In the first half of the twentieth century, cricket laid claim to being the national sport. For a start, it was longer established than any other team spectator sport (though horse racing was far longer established). It was also played across all of England and Wales, as well as being surprisingly popular in Scotland and, even, parts of Ireland. It was also played by all classes. Before the Great War, WG Grace had been the most famous sportsman in Britain. Between the wars, the most famous cricketer would be Jack Hobbs, seen above with his long time opening partner, Herbert Sutcliffe.
Hobbs was a professional. One of the things that made cricket unusual between the wars was that it was both a professional and amateur sport at the highest level. That did not mean equality. Gentlemen, as the amateurs were known were inevitably those whose socio-economic status enabled them to not require pay. Players, the professionals, were working class men who had to be paid if they were going play a game that at the top level (with three-day county matches and five-day tests making summer work impossible). Gentlemen and players had separate hotel rooms, even hotels, separate entrances; gentlemen were addressed by their inferiors as Mr or Sir. Most of all, only gentlemen could captain a side. To become captain the professional Wally Hammond became amateur, given a job with Marshall Tyres to, in reality, play cricket; Hobbs was a professional, but he believed in gentlemen captains. As late as 1947 Gubby Allen was brought out of retirement to captain England because no suitable gentlemen was up to it; it wasn’t until the 1950s that Len Hutton became the first professional captain, and it needed a string of disastrous defeats to make that happen. Times were changing though: Sir Jack Hobbs became the first professional sportsman to win a knighthood. Sport was respectable and a growing national obsession, fed and feeding press, cinema newsreel and a radio.

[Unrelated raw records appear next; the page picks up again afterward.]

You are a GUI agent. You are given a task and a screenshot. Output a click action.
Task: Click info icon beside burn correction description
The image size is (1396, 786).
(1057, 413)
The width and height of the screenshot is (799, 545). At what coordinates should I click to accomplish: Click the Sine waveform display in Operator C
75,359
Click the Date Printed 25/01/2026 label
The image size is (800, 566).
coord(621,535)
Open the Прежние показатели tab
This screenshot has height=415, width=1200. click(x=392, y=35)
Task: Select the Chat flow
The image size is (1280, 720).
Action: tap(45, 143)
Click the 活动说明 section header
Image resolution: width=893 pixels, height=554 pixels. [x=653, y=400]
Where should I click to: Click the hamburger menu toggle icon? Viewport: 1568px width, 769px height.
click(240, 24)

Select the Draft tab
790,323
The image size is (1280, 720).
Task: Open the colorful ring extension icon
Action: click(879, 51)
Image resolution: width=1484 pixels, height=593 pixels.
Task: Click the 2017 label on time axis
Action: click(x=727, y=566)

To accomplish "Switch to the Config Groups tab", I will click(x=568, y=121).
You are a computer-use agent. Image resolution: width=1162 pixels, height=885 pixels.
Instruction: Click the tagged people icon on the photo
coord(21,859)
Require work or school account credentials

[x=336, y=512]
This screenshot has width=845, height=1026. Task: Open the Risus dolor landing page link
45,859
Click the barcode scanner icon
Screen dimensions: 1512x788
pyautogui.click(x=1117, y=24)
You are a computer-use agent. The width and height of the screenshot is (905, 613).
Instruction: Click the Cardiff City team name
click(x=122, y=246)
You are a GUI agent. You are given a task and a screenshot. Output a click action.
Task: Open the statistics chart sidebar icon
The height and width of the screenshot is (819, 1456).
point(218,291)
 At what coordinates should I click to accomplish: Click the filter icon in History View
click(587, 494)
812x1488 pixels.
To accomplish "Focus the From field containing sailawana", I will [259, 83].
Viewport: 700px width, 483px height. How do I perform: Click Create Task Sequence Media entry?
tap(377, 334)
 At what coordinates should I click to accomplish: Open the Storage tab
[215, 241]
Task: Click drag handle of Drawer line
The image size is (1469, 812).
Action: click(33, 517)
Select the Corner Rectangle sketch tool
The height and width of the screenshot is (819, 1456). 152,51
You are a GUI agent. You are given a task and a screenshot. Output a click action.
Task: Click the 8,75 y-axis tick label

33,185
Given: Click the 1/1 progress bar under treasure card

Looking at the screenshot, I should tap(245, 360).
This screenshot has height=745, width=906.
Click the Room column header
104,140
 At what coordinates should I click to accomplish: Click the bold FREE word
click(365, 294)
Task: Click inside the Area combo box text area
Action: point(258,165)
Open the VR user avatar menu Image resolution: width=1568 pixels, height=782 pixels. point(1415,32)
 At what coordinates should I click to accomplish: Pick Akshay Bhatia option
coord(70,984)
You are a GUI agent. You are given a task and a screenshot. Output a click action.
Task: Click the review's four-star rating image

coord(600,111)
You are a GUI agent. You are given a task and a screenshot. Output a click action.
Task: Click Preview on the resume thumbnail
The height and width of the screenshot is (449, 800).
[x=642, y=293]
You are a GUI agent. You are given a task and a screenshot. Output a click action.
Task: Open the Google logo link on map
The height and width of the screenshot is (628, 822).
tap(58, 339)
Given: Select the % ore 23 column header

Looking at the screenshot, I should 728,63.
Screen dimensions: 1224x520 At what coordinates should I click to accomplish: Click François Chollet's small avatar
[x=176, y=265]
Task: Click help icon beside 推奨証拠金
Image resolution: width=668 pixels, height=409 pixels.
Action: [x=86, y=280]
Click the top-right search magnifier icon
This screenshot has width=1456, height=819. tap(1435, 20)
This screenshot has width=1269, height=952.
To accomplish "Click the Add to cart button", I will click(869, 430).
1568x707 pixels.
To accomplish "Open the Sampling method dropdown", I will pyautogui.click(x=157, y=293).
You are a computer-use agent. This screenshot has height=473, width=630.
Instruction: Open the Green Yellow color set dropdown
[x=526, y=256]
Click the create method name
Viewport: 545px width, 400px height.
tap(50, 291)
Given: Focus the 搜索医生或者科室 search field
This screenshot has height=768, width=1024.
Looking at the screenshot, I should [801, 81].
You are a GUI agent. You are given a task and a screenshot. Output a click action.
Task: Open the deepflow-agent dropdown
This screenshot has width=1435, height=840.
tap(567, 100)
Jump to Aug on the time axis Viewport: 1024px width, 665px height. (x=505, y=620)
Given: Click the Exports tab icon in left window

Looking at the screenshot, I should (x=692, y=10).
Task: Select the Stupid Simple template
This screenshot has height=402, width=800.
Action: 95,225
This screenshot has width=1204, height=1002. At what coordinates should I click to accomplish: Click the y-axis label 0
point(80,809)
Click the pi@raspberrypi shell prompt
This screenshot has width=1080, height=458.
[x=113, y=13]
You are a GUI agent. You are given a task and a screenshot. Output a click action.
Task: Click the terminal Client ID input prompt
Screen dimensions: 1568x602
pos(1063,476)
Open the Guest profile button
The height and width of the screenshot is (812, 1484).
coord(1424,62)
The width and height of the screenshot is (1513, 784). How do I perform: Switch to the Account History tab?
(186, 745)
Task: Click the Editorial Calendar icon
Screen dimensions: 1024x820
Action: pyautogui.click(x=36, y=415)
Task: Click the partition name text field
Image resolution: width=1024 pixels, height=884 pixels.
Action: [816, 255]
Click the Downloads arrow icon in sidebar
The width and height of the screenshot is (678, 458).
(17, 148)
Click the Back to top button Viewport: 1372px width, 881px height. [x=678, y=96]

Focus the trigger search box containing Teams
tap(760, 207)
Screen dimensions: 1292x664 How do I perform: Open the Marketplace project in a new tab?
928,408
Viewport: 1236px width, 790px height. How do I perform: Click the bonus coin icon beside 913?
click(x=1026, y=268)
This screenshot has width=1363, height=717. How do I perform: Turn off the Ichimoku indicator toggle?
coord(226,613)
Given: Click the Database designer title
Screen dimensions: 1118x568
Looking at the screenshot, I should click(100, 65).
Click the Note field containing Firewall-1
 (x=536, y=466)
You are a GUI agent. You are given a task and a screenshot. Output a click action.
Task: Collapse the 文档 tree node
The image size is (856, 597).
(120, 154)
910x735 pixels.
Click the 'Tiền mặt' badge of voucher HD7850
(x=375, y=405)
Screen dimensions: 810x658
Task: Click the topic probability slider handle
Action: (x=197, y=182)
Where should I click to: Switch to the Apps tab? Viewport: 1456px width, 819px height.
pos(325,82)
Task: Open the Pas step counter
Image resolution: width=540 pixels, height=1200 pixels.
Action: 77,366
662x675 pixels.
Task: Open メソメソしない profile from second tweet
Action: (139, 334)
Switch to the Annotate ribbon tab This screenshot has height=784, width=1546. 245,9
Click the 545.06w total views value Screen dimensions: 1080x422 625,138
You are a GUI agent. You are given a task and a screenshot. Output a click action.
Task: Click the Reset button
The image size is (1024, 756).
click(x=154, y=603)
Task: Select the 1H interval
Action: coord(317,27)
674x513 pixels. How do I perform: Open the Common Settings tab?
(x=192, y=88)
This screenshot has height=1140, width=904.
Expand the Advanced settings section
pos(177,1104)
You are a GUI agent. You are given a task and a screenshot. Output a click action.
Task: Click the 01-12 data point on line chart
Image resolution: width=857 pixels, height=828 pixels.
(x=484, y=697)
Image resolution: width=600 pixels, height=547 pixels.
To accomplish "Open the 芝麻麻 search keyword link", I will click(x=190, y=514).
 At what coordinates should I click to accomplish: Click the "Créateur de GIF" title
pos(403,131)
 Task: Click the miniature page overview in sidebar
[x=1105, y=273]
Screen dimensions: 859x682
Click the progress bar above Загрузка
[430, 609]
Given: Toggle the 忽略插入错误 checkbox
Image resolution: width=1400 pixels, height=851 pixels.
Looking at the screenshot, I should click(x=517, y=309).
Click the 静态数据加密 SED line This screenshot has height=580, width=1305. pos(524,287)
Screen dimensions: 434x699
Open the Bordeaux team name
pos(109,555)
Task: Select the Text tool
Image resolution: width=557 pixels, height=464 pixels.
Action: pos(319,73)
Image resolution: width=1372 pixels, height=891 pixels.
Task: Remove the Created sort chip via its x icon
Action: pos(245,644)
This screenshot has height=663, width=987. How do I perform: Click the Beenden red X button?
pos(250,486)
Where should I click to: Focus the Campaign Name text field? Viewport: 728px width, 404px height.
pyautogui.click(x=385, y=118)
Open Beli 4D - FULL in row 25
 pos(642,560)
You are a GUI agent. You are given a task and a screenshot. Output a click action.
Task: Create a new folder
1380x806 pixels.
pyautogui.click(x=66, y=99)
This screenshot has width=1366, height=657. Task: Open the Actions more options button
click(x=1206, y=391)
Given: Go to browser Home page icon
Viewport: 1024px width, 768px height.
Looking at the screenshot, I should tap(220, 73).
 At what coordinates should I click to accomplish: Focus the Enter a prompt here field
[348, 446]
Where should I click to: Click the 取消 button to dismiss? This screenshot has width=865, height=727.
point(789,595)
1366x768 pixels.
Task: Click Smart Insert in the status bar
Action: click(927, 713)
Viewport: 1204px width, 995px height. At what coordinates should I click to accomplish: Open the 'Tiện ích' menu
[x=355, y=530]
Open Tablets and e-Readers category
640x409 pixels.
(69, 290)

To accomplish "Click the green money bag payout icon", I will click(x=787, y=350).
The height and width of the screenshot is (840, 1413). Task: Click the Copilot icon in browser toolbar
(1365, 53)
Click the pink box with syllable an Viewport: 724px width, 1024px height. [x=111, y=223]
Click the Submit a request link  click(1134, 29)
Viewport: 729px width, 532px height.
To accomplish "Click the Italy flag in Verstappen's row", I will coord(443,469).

The greatest star of them all wasn’t English: the greatest batsman of them all, Australia’s Don Bradman, made his test debut in 1928. Bradman was a one off, a sporting genius. In Australia’s 1930 tour of England he scored 2,960 runs (at an average of 98.66). In the five tests he scored 974 runs, including 309 in one day in the third test at Leeds. At other times he set a first class record of 452 not out, or made 100 off three eight-ball overs:
It was in the last test of that 1930 series that some thought they detected an Achilles heel: Bradman struggled against short-pitched bowling in that Oval test (mind you, he did score 232). This led England, under the captaincy of Douglas Jardine, to adopt a technique common in county cricket, leg theory, with fast short pitched bowling from the Nottinghamshire duo of Harold Larwood and Bill Voce. These were very much players from the Notts’ coalfields, the epitome of the hard nosed (and hard drinking) professionals. Larwood, in particular, was very fast. With the series square, the third test on a pacy Adelaide pitch saw England employ body line, as the Australians coined the new tactic, with a vengeance.
Ironically, when Australia’s captain Bill Woodfull was hit, England were not deploying the leg-side filed that body line required. However, with the very next ball, they were. When the England tour manager enquires after Woodfull’s health later, the Australian captain (who maintained a dignified public silence over the matter) famously told him that ‘There are two teams out there, one is playing cricket. The other is making no attempt to do so.’ When his remarks leaked out, a bitter controversy was ignited, evening being held by some to have damaged political and relations between Britain and Australia.
Can there be any better evidence of the way in which sport had by the assumed the position it has occupied ever since in popular culture and national life? Sport mattered.